I have been using sneaker net with my video iPod. I synchronize with iTunes, then walk the device over to my tv, then use the “AV out” cable to send the video to my TV’s composite video input. The video plays well but I quickly get annoyed by having to get up off the couch to play the next video. I have tried this with my kids while watching episodes of Wild Chronicles. They love the content and the flexibility. I love that it is commercial-free but I am not going to keep getting off the couch to find the next video to play. I did buy an early version of an ipod dock for my tv but even newer versions do not have an on-screen display of my video collection so I can’t really use it from my couch which is at least ten feet away from my TV. This is a critical requirement.
SanDisk has solved several of these problems with a low priced and portable solution. Consumers can copy any content to the device although there is still some skepticism about whether it will support enough video formats. This will allow me to use Miro, Kontiki, or many other programs for fetching video content from the web. The video will play back smoothly since it will come from a local flash disk rather than the network. The device provides an on screen menu and remote control to navigate through my video collection. At 8GB, this may only be 10 hours of content but this is enough for me as I am constantly updating my video playlist with new content (mostly news). Best of all, I can take the whole thing with me on the road for playback in hotel rooms.
I wonder if this product will be compatible with the Sansa e280 media player?
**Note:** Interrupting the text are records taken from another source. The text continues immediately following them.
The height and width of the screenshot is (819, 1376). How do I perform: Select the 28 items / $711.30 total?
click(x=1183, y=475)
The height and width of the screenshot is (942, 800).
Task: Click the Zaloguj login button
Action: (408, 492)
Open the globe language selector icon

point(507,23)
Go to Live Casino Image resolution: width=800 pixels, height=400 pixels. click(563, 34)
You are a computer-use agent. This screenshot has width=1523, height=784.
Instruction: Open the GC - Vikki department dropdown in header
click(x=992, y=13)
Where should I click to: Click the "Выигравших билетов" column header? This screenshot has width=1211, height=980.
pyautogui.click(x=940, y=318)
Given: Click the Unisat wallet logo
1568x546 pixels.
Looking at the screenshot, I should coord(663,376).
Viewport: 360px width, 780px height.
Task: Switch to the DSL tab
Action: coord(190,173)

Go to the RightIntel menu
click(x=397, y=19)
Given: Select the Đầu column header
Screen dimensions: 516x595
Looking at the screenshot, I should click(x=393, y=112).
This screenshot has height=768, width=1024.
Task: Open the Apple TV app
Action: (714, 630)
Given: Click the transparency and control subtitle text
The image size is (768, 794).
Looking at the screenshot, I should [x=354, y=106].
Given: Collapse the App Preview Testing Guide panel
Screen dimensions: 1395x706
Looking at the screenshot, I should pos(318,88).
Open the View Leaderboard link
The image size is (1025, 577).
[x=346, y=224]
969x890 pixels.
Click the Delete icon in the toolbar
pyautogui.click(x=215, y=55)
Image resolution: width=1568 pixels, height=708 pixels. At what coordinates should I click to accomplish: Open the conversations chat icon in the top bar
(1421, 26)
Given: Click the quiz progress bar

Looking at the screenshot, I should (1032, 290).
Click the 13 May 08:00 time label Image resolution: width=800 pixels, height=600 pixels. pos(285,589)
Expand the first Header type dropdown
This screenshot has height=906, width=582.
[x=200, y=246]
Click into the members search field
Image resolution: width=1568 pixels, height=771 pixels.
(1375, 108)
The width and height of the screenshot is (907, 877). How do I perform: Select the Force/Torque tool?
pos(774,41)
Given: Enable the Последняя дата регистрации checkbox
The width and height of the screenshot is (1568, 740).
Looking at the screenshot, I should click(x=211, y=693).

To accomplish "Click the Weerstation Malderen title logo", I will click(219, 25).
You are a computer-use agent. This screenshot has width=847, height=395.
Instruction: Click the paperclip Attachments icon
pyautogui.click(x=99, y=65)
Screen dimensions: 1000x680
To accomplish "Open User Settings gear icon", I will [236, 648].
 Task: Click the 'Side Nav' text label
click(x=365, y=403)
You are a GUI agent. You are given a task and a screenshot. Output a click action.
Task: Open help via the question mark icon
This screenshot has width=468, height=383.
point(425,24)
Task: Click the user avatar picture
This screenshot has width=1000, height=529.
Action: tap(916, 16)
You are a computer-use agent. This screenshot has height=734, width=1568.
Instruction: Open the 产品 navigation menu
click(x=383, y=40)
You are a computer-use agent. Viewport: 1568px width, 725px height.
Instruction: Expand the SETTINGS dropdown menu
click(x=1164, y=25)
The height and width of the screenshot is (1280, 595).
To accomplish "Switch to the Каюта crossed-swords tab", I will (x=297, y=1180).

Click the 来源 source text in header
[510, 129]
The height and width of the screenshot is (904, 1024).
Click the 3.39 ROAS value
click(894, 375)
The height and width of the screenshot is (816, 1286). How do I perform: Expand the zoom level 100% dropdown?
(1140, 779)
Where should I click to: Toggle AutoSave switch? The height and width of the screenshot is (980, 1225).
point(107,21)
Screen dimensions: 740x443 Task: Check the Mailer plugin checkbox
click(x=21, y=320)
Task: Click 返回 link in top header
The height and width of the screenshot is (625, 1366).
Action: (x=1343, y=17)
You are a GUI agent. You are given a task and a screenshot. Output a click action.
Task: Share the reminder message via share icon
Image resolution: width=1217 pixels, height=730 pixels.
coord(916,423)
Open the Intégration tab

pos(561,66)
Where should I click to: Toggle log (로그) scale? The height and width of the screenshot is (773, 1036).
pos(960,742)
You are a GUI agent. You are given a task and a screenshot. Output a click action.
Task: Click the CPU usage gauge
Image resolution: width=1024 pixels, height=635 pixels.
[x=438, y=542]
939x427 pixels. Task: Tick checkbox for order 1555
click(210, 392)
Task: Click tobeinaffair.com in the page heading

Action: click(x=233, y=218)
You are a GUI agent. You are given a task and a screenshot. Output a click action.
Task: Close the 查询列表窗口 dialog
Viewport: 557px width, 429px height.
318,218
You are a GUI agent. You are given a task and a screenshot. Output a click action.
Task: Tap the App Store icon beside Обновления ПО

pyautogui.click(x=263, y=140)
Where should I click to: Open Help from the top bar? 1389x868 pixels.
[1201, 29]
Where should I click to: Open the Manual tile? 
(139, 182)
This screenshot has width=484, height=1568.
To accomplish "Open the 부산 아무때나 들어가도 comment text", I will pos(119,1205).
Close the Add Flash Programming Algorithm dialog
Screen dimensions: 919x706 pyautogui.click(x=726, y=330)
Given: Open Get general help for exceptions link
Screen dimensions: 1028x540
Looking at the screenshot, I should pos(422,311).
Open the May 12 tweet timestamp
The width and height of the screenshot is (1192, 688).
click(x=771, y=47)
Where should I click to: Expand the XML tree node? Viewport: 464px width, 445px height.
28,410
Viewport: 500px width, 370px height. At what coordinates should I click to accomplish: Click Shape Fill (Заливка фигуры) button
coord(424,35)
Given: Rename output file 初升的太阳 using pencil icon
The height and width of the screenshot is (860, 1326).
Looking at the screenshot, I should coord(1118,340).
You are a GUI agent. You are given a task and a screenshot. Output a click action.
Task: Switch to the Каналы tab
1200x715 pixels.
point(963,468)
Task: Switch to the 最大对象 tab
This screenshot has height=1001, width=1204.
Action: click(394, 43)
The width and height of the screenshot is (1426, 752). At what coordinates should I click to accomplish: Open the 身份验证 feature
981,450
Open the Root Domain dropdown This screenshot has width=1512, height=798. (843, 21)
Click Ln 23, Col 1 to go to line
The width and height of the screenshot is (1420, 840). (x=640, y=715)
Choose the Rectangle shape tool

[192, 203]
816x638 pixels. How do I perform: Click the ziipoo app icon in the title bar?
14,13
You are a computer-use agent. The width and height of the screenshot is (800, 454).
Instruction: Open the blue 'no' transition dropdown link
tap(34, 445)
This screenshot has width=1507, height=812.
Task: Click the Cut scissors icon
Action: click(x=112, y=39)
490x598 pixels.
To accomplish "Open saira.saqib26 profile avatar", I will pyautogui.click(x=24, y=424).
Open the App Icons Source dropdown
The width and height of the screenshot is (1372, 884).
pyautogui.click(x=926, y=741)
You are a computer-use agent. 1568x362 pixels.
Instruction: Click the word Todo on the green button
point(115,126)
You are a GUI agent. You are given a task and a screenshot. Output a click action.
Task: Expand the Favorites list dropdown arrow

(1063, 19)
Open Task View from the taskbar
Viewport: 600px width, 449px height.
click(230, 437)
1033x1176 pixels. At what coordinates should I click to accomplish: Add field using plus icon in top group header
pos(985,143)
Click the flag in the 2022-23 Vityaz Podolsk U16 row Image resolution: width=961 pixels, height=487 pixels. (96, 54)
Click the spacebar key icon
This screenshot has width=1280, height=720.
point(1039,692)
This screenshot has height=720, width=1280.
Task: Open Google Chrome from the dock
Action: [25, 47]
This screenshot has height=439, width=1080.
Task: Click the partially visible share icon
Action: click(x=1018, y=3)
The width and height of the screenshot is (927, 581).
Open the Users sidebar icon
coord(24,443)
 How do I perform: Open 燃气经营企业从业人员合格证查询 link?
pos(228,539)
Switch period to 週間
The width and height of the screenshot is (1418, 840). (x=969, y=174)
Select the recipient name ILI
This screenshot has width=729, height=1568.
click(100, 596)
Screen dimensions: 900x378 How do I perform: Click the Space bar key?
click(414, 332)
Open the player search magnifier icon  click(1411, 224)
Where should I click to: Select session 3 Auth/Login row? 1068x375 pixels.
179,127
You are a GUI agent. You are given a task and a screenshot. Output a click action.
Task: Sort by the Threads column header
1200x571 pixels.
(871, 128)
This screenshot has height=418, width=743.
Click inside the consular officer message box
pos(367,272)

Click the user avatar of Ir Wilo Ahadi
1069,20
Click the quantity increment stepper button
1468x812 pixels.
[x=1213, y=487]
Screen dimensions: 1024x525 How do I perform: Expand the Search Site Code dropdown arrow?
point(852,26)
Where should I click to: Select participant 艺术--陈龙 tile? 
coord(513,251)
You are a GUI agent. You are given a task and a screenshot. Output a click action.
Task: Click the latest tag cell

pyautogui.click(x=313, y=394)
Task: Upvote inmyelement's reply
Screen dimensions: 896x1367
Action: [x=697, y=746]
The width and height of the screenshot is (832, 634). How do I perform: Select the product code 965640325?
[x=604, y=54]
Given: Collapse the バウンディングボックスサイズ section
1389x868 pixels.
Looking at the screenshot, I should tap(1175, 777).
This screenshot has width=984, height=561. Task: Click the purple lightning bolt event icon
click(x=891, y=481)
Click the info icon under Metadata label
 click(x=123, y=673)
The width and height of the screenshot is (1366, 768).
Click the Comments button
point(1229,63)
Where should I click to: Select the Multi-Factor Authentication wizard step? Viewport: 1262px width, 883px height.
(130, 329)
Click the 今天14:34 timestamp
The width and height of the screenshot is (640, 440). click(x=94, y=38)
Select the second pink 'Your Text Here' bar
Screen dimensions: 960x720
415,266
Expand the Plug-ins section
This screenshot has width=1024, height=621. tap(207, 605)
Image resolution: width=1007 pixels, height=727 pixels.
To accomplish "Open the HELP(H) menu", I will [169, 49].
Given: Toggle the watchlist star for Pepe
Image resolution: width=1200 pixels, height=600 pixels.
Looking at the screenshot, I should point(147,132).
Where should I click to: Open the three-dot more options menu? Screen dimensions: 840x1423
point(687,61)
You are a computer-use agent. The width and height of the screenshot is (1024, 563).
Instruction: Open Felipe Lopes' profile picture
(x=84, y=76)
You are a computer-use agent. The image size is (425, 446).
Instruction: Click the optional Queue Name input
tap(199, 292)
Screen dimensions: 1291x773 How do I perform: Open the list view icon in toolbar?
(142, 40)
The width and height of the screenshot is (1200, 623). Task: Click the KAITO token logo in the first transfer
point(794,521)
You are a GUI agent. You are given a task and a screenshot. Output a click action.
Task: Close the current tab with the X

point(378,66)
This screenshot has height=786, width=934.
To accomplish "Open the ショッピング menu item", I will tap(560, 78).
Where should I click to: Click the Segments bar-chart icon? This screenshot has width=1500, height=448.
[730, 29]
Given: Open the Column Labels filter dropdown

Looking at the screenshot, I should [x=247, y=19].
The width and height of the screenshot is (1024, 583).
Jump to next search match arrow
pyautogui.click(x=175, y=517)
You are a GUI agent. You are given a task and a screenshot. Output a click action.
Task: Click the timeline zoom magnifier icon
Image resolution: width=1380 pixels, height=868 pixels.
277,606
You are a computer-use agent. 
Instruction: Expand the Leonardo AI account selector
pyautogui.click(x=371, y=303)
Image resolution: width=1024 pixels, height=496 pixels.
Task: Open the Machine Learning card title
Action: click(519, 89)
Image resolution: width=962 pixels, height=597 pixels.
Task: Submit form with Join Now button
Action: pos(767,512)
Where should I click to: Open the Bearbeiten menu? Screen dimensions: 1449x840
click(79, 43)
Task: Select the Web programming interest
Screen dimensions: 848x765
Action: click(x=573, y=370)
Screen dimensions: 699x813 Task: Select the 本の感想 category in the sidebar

Ideally these two products will be integrated such that I can just use the e280 for storage and be able to dock it to a device that provides TV-out, onscreen navigation, and the remote control. If SanDisk really wanted to knock it out of the park, they would integrate an RSS reader into their FanFare software so I can easily pull from their catalog and from my video podcast feeds. They should use the open source Miro reader for this!
Video quality is still an issue with all of these solutions but I expect that to be fixed once a more mainstream audience demands it. The Internet-to-TV workflow needs to be resolved first. I am optimistic that the TakeTV concept is the best path for now.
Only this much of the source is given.